HOW TO COMPLETE THIS TASK: Beginning at the line with "Task: Open the", please repeat each line exactly through the end of the records below, including that first line and the last, but no pictures.

Screenshot grounding data
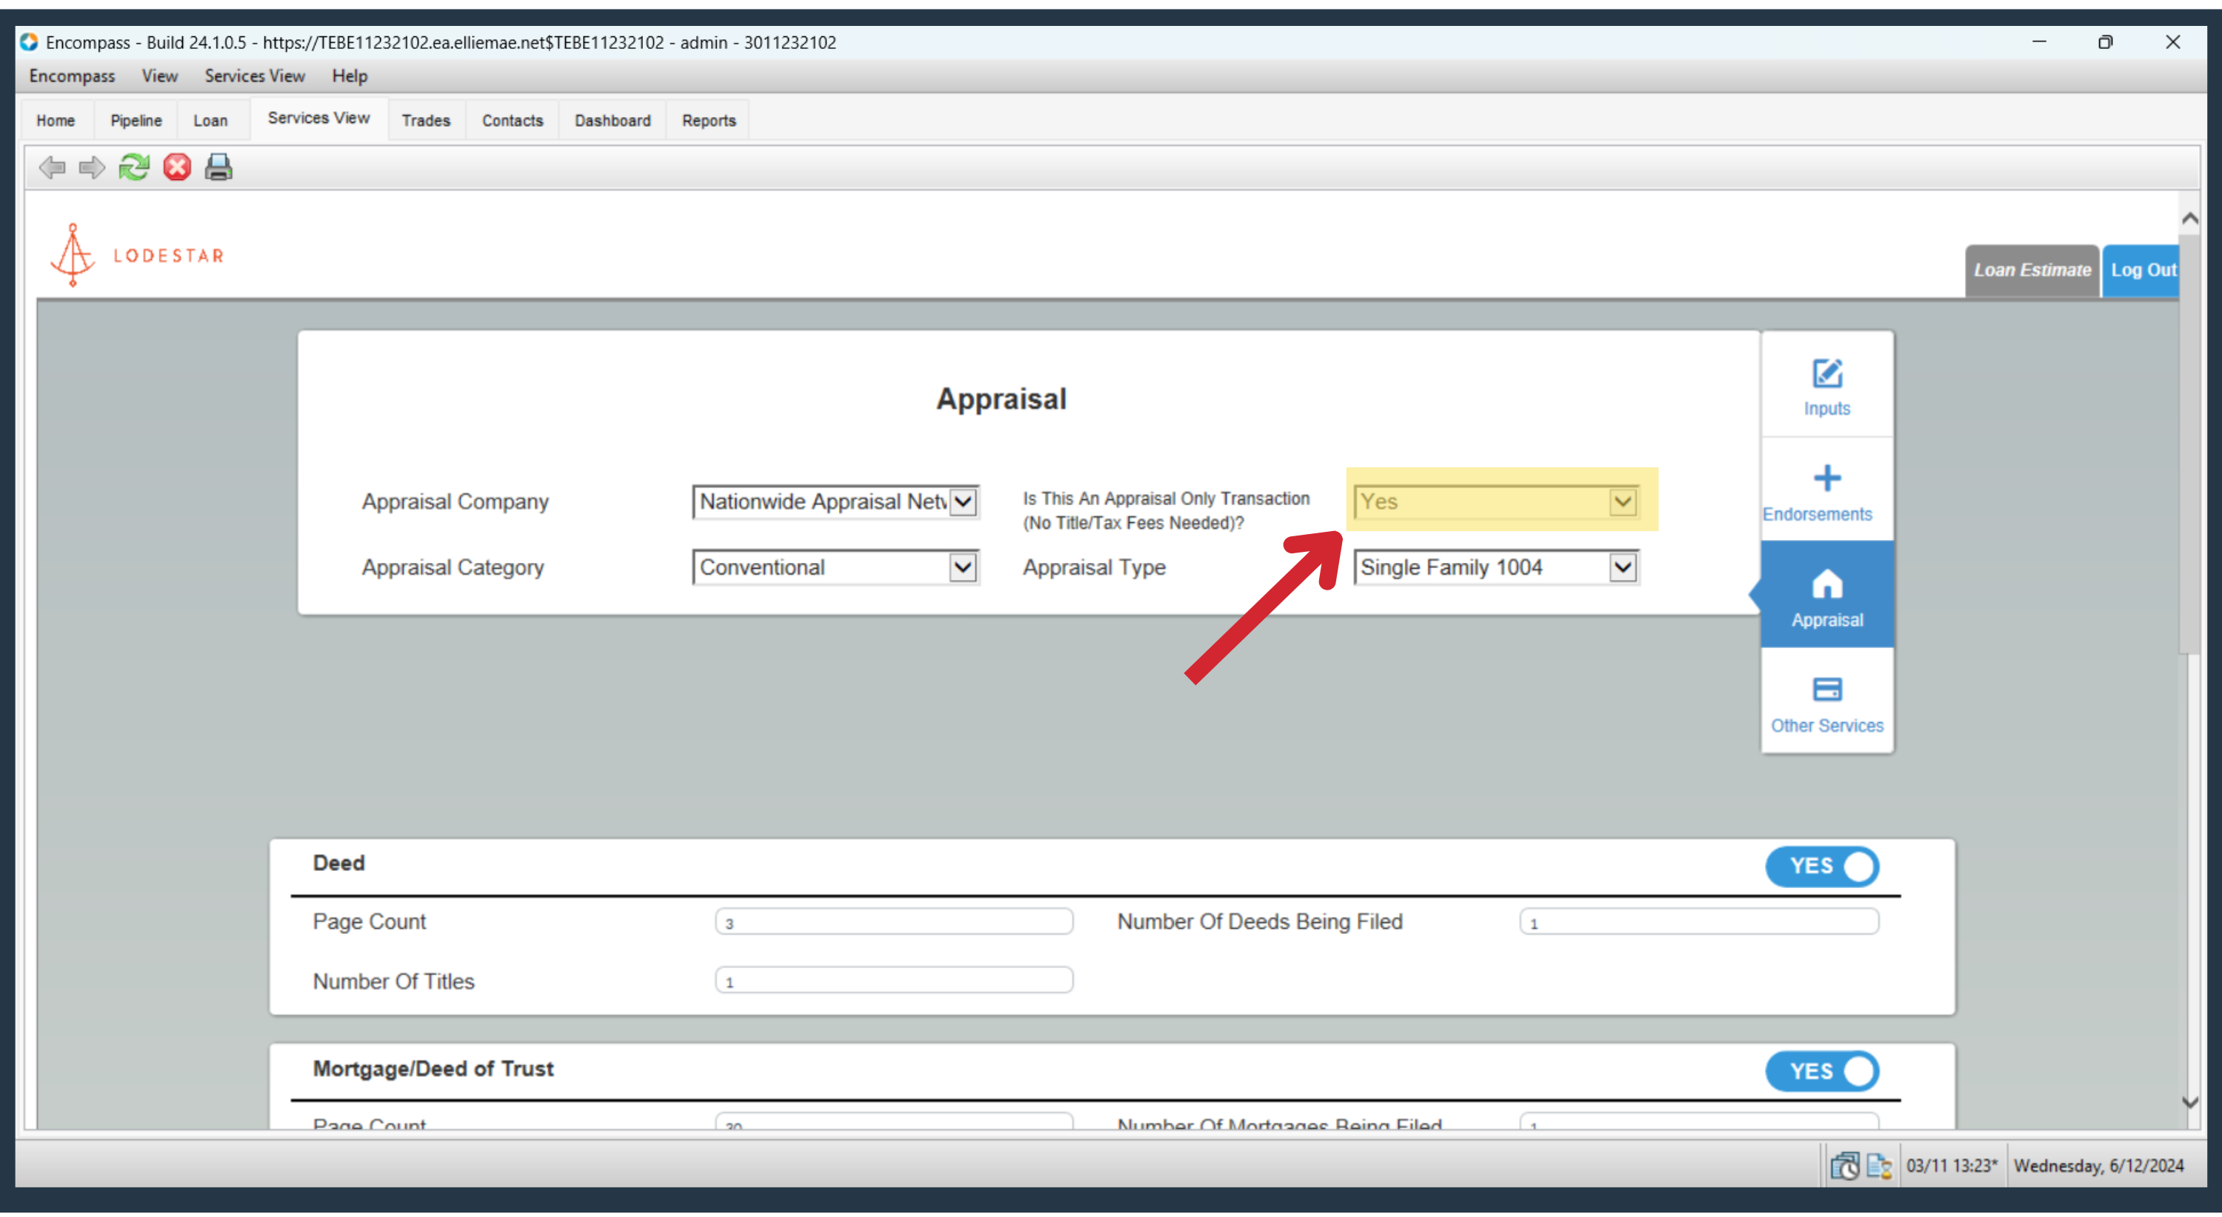Open the Endorsements plus icon
The image size is (2222, 1217).
[1826, 478]
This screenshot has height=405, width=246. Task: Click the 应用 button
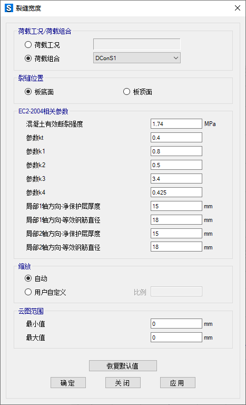pos(178,382)

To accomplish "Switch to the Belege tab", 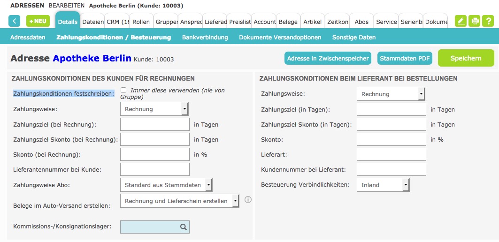I will [288, 22].
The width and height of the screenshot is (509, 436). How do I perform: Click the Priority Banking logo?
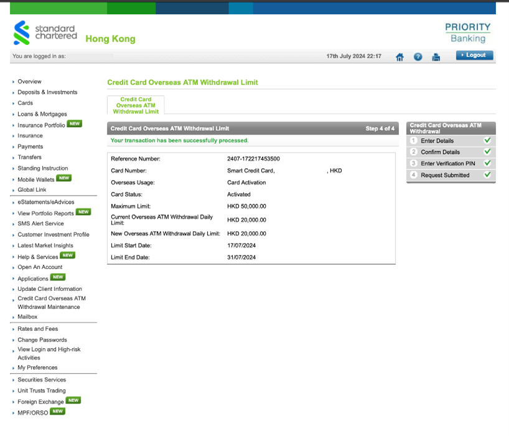(467, 32)
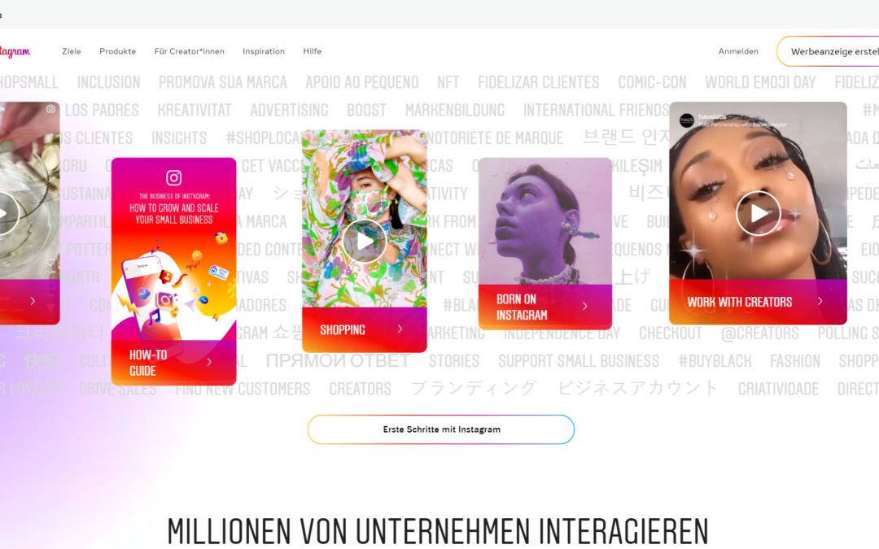Open the Produkte menu

click(x=118, y=51)
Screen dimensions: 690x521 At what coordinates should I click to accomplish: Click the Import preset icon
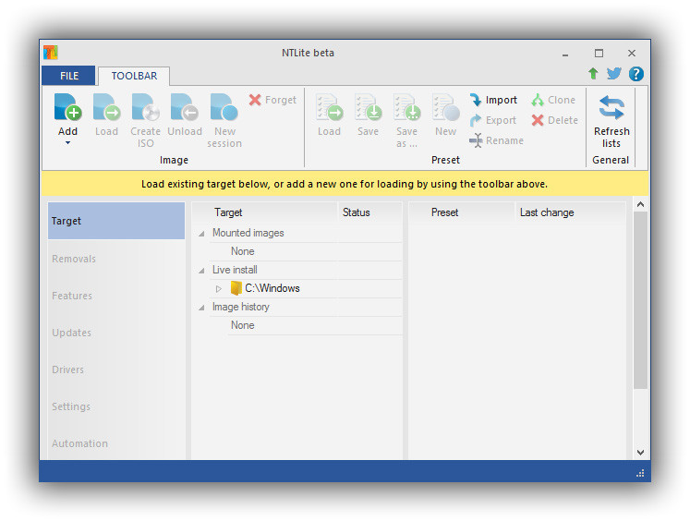click(x=477, y=100)
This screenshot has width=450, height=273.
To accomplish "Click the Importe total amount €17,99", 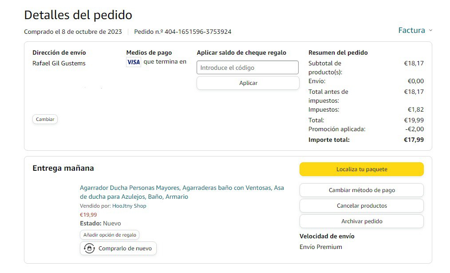I will tap(414, 140).
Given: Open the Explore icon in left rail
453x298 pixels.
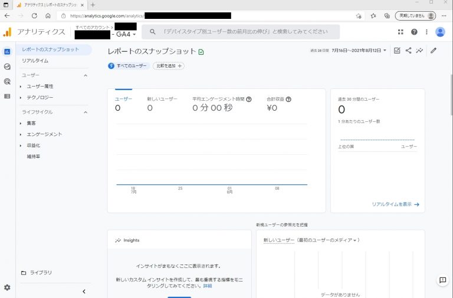Looking at the screenshot, I should [x=7, y=67].
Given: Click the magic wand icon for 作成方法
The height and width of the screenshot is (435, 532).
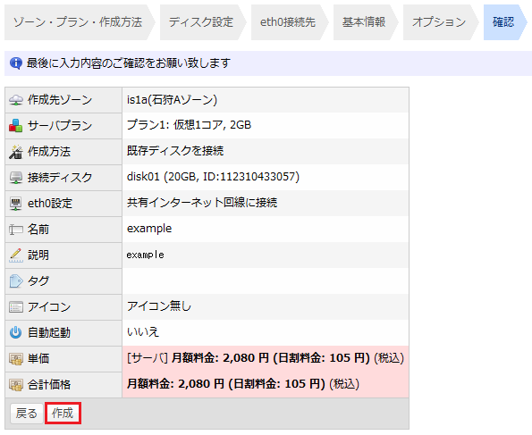Looking at the screenshot, I should [x=16, y=152].
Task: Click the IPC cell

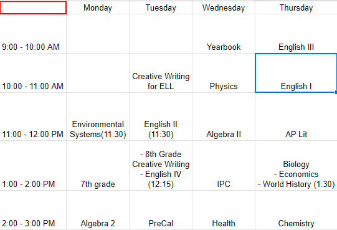Action: click(224, 166)
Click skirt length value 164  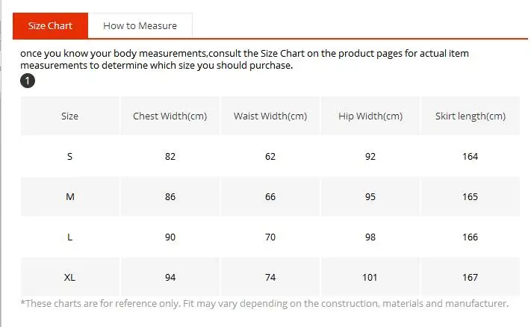point(471,156)
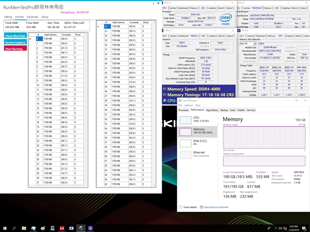Open the Options menu in Task Manager
The width and height of the screenshot is (310, 232).
pos(189,105)
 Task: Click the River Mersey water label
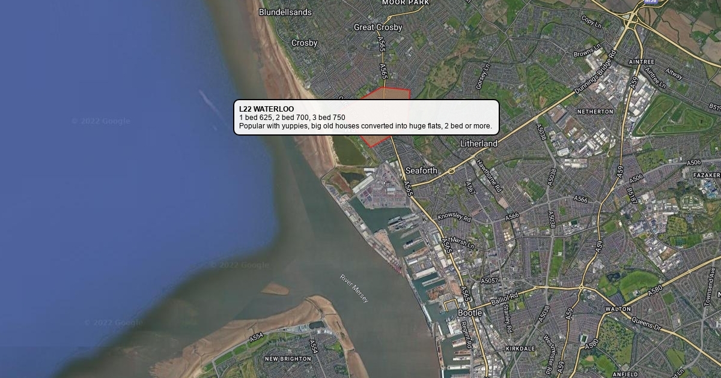point(354,289)
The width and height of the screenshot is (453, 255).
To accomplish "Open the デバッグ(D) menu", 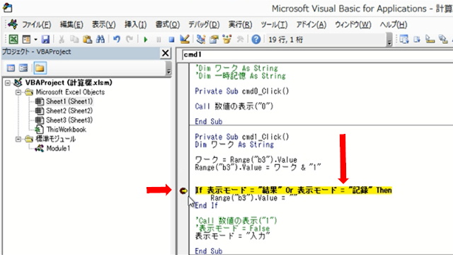I will coord(204,25).
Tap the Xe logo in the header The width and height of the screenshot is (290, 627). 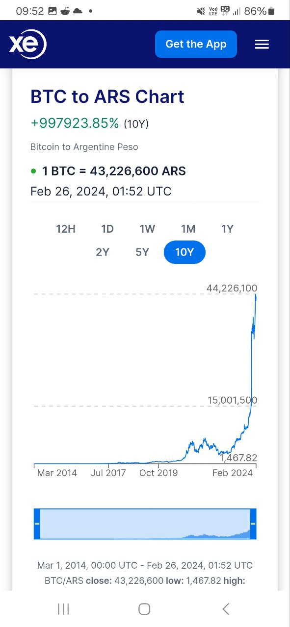[x=28, y=45]
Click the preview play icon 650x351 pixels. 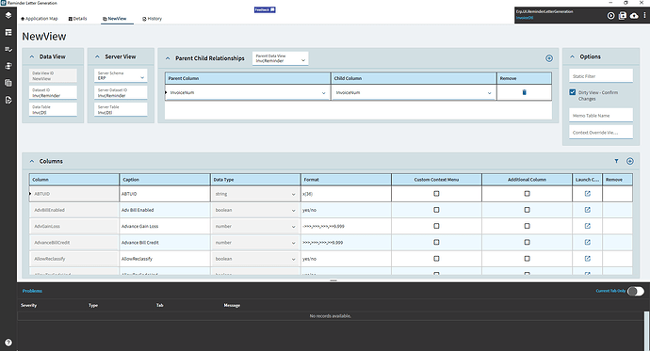point(610,16)
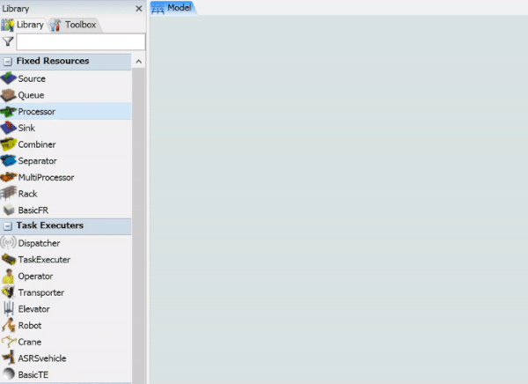The image size is (528, 384).
Task: Select the Crane icon
Action: (9, 342)
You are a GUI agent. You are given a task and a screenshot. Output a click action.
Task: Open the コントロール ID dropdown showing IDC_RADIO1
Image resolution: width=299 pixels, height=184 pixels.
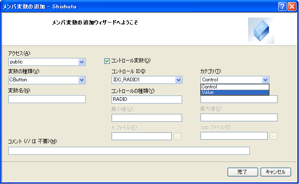click(178, 80)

ANSWER SPACE:
Task: Open the コントロール ID dropdown showing IDC_RADIO1
Image resolution: width=299 pixels, height=184 pixels.
click(178, 80)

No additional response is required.